*** Opening of EXERCISE PASSAGE ***
I’ve started pair programming with Claude and it’s been pretty fun. We make a plan together, I type the code and Claude reviews it. Then we switch.
You’ve made the analogy but I don’t think you’re actually doing an analogous thing. I think you’re just talking about code review.
Maybe it's time to do pair agentic engineering? Have two engineers at the screen, writing the prompts together, and deciding how to verify the results.
You are exactly correct. As to why it’s unpopular, I believe it’s just that no one has given it a fair try. Once you have done it for at least 20 hours a week for a few weeks you will understand that typing is not and has never been the bottleneck in programming. If you have not tried it then you cannot have an opinion.
> You are exactly correct. As to why it’s unpopular, I believe it’s just that no one has given it a fair try. Once you have done it for at least 20 hours a week for a few weeks you will understand that typing is not and has never been the bottleneck in programming. If you have not tried it then you cannot have an opinion.
I haven't tried pair programming except in very ad-hoc situations, but doing it all the time sounds utterly exhausting. You're taking programming, then layering on top of it a level of constant social interaction over it, and removing the autonomy to just zone out a bit when you need to (to manage stress).
Basically, it sounds like turning programming into an all-day meeting.
So I think it's probably unpopular because most software engineers don't have the personalty to enjoy or even tolerate that environment.
Yeah, I’d have a mental breakdown within weeks if I had to pair more than an hour a day, max (even that much, consistently, would probably harm my quality of life quite a bit—a little every now and then is no big deal, though). No exaggeration, it’d break me in ways that’d take a while to fix.
[edit] I’m not even anti-social, but the feeling of being watched while working is extremely draining. An hour of that is like four hours without it.
Well as the person you are replying to said, it's hard to have an opinion when you haven't actually tried it. I don't find it like that at all. Also, it doesn't mean you get NO solo time. Pairs can decide to break up for a bit and of course sometimes people aren't in leaving your team with an odd number of people, so some _has_ to solo (though sometimes we'd triple!)
*** Close of EXERCISE PASSAGE ***
*** Opening of DATA ***
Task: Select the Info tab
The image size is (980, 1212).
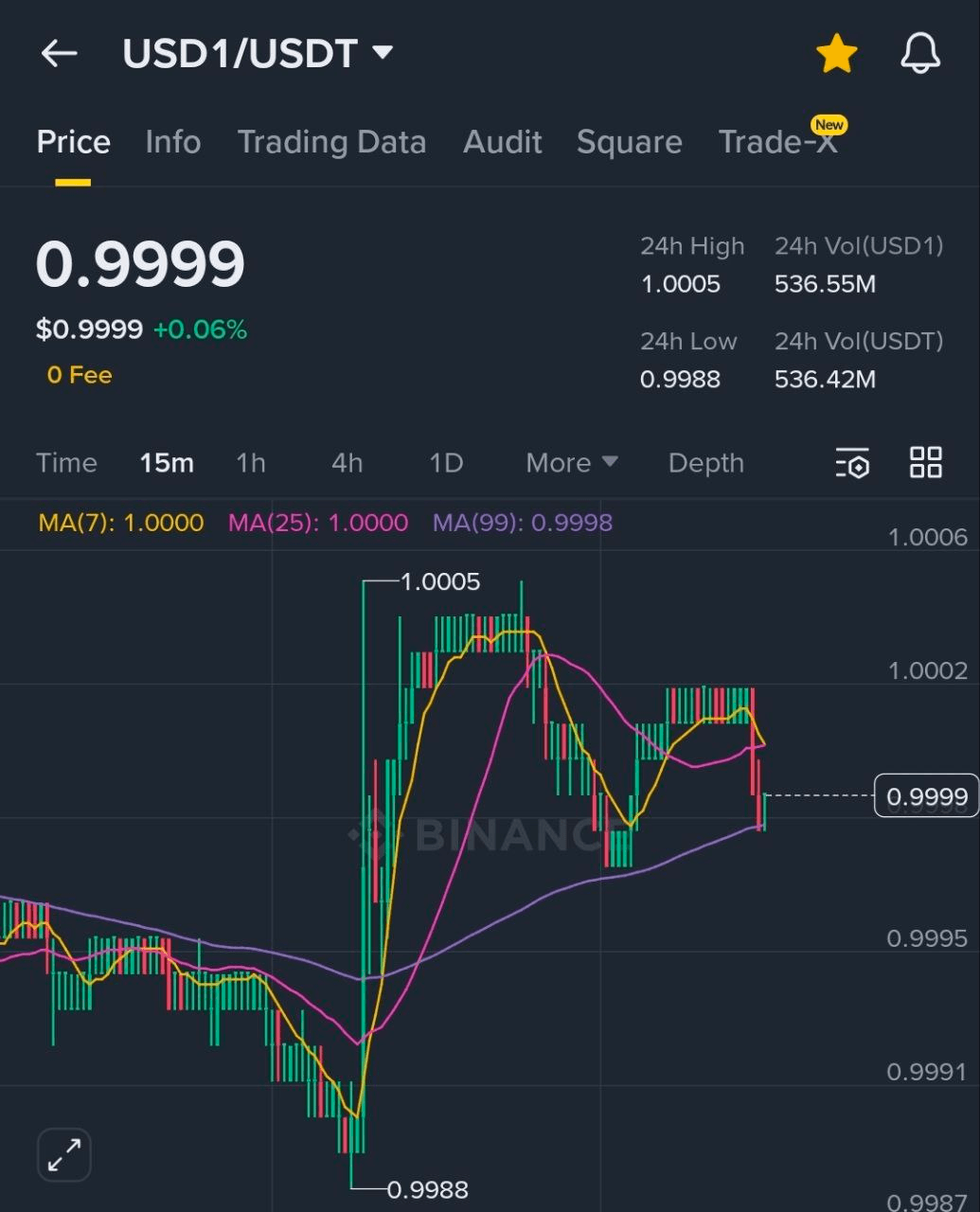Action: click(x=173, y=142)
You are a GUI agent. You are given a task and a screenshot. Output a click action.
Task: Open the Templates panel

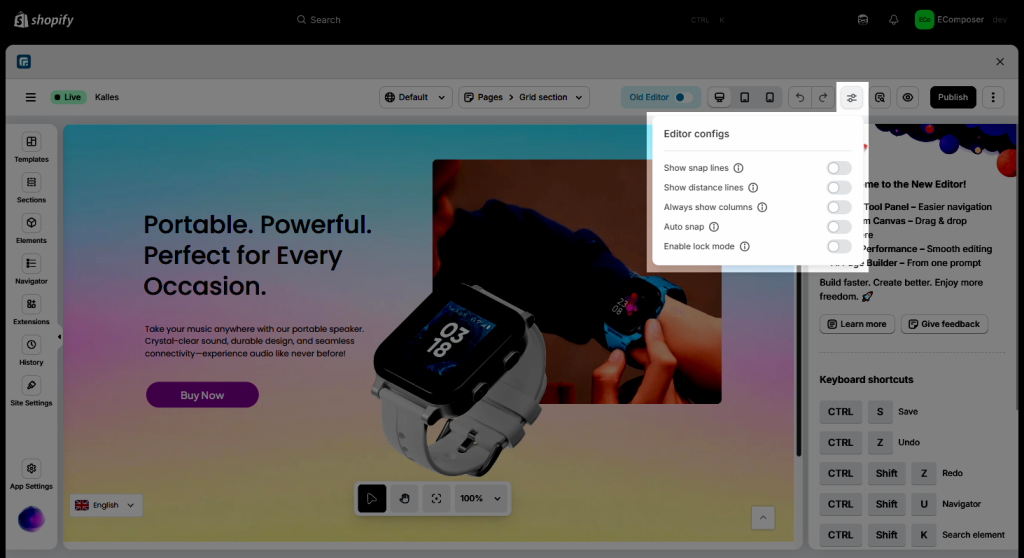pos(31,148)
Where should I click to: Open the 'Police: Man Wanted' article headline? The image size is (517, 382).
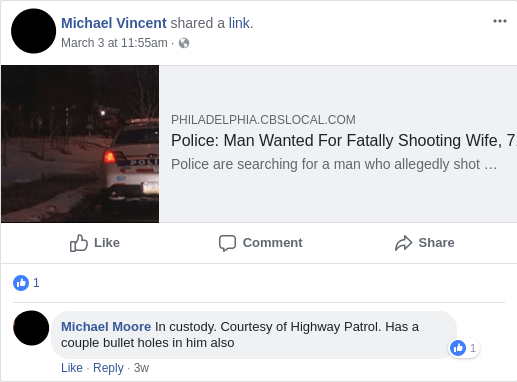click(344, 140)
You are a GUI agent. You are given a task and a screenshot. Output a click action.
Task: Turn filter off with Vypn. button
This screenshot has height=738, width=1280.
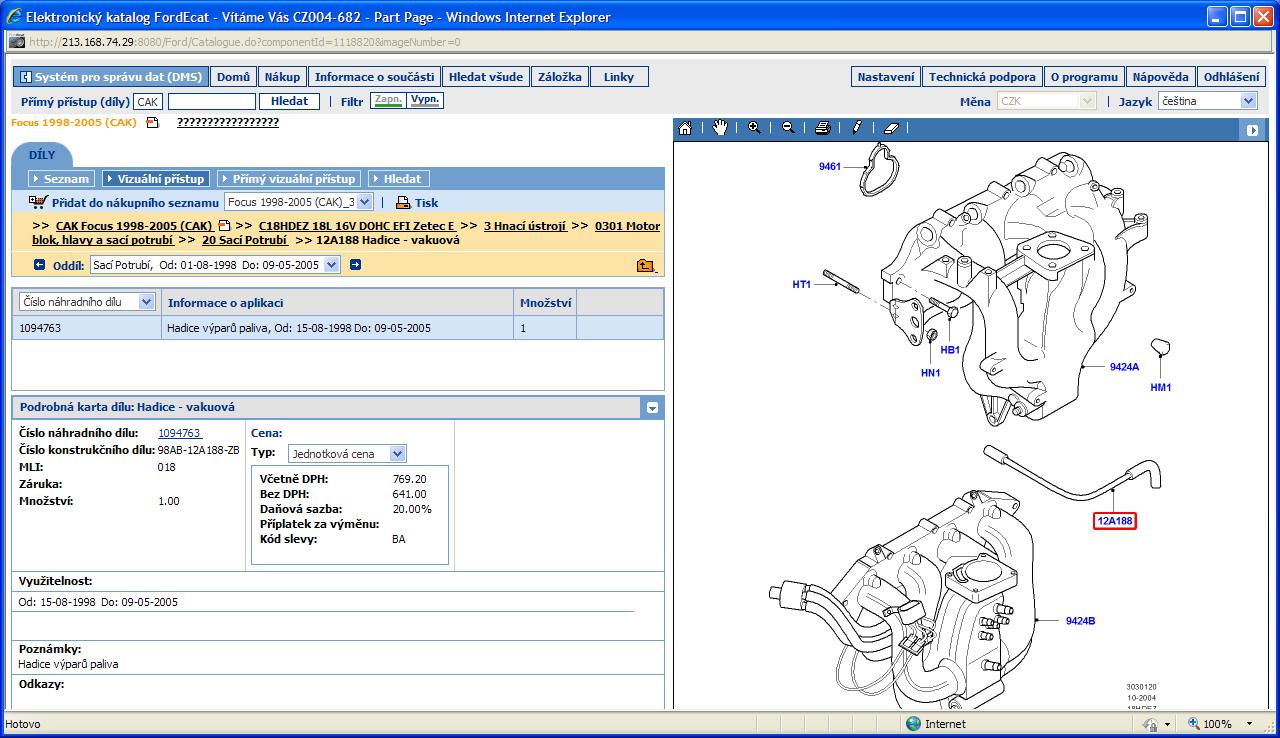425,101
*** Close of DATA ***
PROMPT 1: In the pair programming discussion, one commenter says an hour of being watched while working is like how many hours without it?
PROMPT 2: Write a continuation of the pair programming discussion, starting right after its last sentence.

RESPONSE AREA 1: Four hours.

RESPONSE AREA 2:
But it's something you have to work at which is definitely part of the barrier. Otherwise, saying it sucks without giving it a real try is akin to saying, "I went for a run and didn't lose any weight so I feel that running is exhausting with no benefit."
> Well as the person you are replying to said, it's hard to have an opinion when you haven't actually tried it. I don't find it like that at all.
I don't need to try pair programming because I know how that level of constant social interaction makes me feel.
> Otherwise, saying it sucks without giving it a real try is akin to saying, "I went for a run and didn't lose any weight so I feel that running is exhausting with no benefit."
No, what you're doing is sort of like if you're raving about the beach, and I say I don't like bright sun, and you insist I need to try the beach to have an opinion on if I like it or not.
I wouldn't call "work" social interaction but I get ya. It's my biggest pet peeve of this industry: it has a whole lot of people who just don't want to talk to anyone. It is what it is, though.
> I wouldn't call "work" social interaction but I get ya.
IMHO, social interaction is anything where you interact with other people.
> It's my biggest pet peeve of this industry: it has a whole lot of people who just don't want to talk to anyone.
That's very black and white thinking. I like talking to other people, but too much of it is draining. Every day spending all-day or even a half-day working directly with someone else? No thanks.